Convert a String to an Integer using Recursion
Given a string str representing a string, the task is to convert the given string into an integer.
Examples:
Input: str = “1235”
Output: 1235
Explanation: “1235” is converted to the integer 1235 by extracting and combining its digits.
Input: str = “0145”
Output: 145
Approach
To recursively converts a numeric string into an integer. It starts from the first character, extracts its numeric value, and multiplies it by the appropriate power of 10 based on its position. The function then recursively processes the remaining characters until the entire string is converted.
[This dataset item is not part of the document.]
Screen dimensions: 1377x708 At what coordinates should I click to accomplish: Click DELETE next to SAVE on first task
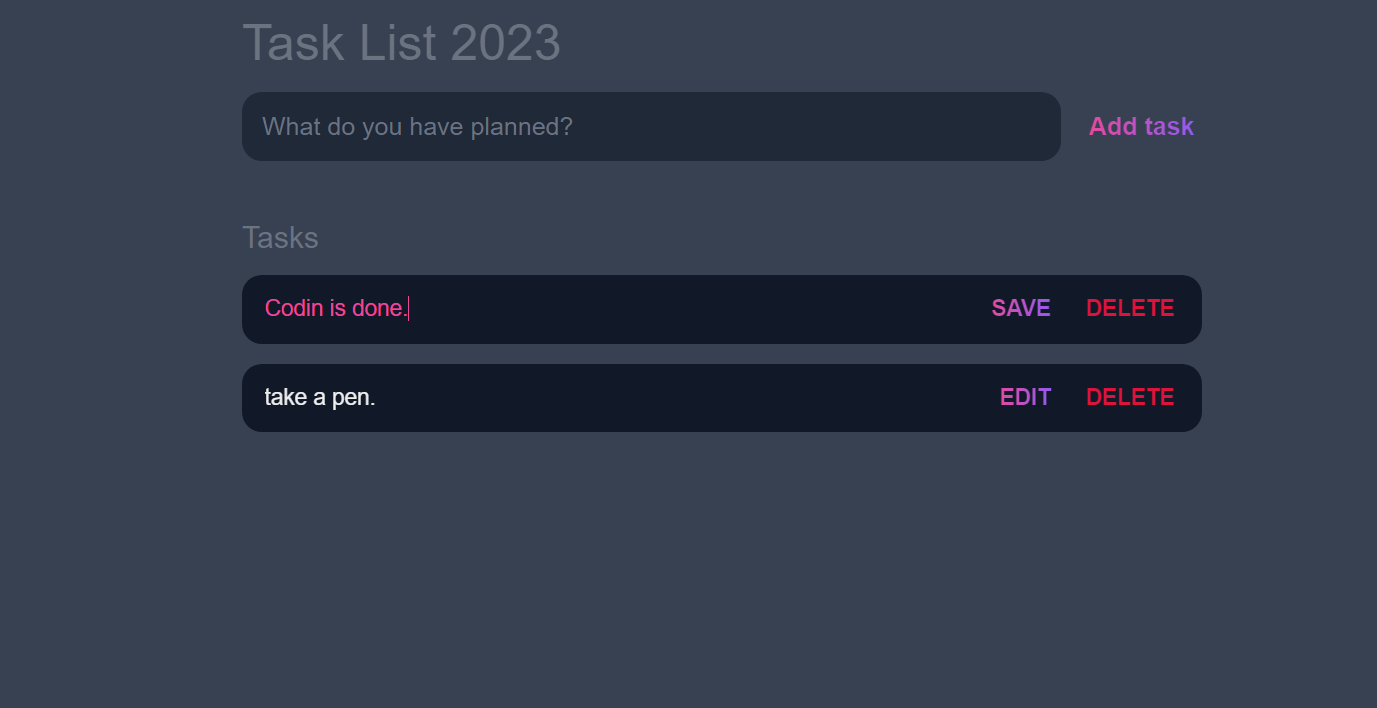pyautogui.click(x=1130, y=308)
A helper function is used to manage the recursive calls, ensuring an efficient conversion process.
#include <bits/stdc++.h>
using namespace std;
int stringToIntHelper(const string &str, int index) {
// Base case: when index reaches the end of the string
if (index == str.length())
return 0;
// Convert current character to digit
int digit = str[index] - '0';
// Recursively compute the rest of the number
return digit * pow(10, str.length() - index - 1) + stringToIntHelper(str, index + 1);
}
// Wrapper function
int stringToInt(string str) {
return stringToIntHelper(str, 0);
}
// Driver code
int main() {
string str = "1235";
cout << stringToInt(str) << endl;
return 0;
}
class GfG {
static int stringToIntHelper(String str, int index) {
// Base case: when index reaches the end of the string
if (index == str.length())
return 0;
// Convert current character to digit
int digit = str.charAt(index) - '0';
// Recursively compute the rest of the number
return digit * (int)Math.pow(10, str.length() - index - 1) + stringToIntHelper(str, index + 1);
}
// Wrapper function
static int stringToInt(String str) {
return stringToIntHelper(str, 0);
}
// Driver code
public static void main(String[] args) {
String str = "1235";
System.out.println(stringToInt(str));
}
}
def stringToIntHelper(str, index):
if index == len(str):
return 0
# Convert current character to digit
digit = int(str[index])
# Recursively compute the rest of the number
return digit * (10 ** (len(str) - index - 1)) + stringToIntHelper(str, index + 1)
# Wrapper function
def stringToInt(str):
return stringToIntHelper(str, 0)
# Driver code
str_value = "1235"
print(stringToInt(str_value))
using System;
class GfG {
static int stringToIntHelper(string str, int index) {
// Base case: when index reaches the end of the string
if (index == str.Length)
return 0;
// Convert current character to digit
int digit = str[index] - '0';
// Recursively compute the rest of the number
return digit * (int)Math.Pow(10, str.Length - index - 1) + stringToIntHelper(str, index + 1);
}
// Wrapper function
static int stringToInt(string str) {
return stringToIntHelper(str, 0);
}
// Driver code
static void Main() {
string str = "1235";
Console.WriteLine(stringToInt(str));
}
}
function stringToIntHelper(str, index) {
if (index === str.length)
return 0;
// Convert current character to digit
let digit = str.charCodeAt(index) - '0'.charCodeAt(0);
// Recursively compute the rest of the number
return digit * Math.pow(10, str.length - index - 1) + stringToIntHelper(str, index + 1);
}
// Wrapper function
function stringToInt(str) {
return stringToIntHelper(str, 0);
}
// Driver code
let str = "1235";
console.log(stringToInt(str));
Output
1235
Time Complexity: O(n), where n is the length of the string.
Auxiliary Space: O(n), due to recursive function calls stored in the call stack.